Saved entries:
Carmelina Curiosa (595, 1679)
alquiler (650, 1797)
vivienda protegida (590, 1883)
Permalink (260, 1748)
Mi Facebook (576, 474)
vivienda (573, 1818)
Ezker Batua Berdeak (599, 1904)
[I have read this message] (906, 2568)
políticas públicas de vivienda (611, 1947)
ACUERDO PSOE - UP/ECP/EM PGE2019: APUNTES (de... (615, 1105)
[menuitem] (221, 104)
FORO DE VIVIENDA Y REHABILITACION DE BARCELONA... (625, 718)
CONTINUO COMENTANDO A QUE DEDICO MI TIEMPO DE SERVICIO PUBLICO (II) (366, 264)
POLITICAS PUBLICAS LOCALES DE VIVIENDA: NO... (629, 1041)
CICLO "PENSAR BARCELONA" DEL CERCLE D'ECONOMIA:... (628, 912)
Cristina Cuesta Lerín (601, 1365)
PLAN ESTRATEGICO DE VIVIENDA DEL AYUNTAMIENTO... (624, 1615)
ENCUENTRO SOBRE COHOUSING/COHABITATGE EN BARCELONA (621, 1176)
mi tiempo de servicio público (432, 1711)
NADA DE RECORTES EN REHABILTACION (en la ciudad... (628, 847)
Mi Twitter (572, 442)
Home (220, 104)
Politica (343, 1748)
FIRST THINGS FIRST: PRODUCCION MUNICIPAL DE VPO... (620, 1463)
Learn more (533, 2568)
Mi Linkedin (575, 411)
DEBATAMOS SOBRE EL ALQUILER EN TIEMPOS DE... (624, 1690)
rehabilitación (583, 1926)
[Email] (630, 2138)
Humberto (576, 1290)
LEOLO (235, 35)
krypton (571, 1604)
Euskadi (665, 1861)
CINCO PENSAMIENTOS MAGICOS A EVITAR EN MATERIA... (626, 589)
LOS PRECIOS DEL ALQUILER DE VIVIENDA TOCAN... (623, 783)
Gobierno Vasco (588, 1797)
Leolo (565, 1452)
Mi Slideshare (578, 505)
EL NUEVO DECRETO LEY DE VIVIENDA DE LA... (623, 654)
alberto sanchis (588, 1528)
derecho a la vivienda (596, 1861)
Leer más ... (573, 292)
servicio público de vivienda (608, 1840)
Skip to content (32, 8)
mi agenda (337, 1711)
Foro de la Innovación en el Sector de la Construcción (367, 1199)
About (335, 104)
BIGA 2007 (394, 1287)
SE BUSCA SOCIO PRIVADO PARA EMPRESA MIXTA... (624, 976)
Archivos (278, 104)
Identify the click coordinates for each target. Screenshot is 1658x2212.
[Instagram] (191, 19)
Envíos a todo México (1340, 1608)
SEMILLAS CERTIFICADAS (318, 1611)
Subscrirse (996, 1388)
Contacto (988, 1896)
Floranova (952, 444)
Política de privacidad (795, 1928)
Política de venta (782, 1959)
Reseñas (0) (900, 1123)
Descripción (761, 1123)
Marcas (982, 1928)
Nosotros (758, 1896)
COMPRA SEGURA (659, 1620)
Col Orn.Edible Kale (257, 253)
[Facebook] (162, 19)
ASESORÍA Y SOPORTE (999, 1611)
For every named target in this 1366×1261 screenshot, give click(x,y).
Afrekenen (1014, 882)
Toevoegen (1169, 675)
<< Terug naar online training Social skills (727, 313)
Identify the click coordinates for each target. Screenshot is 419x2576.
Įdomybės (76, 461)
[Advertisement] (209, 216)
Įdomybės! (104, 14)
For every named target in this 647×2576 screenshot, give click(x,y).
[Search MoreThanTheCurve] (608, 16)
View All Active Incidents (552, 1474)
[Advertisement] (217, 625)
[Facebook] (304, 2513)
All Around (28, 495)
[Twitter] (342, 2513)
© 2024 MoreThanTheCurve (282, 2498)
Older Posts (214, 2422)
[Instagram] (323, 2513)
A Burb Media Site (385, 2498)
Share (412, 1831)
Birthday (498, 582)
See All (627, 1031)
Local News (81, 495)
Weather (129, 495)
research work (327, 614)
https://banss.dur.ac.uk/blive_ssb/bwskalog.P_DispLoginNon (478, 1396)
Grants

Your assignment: Your answer should be only the number of lines, in the entries above, that include "give".

Output of the task: 2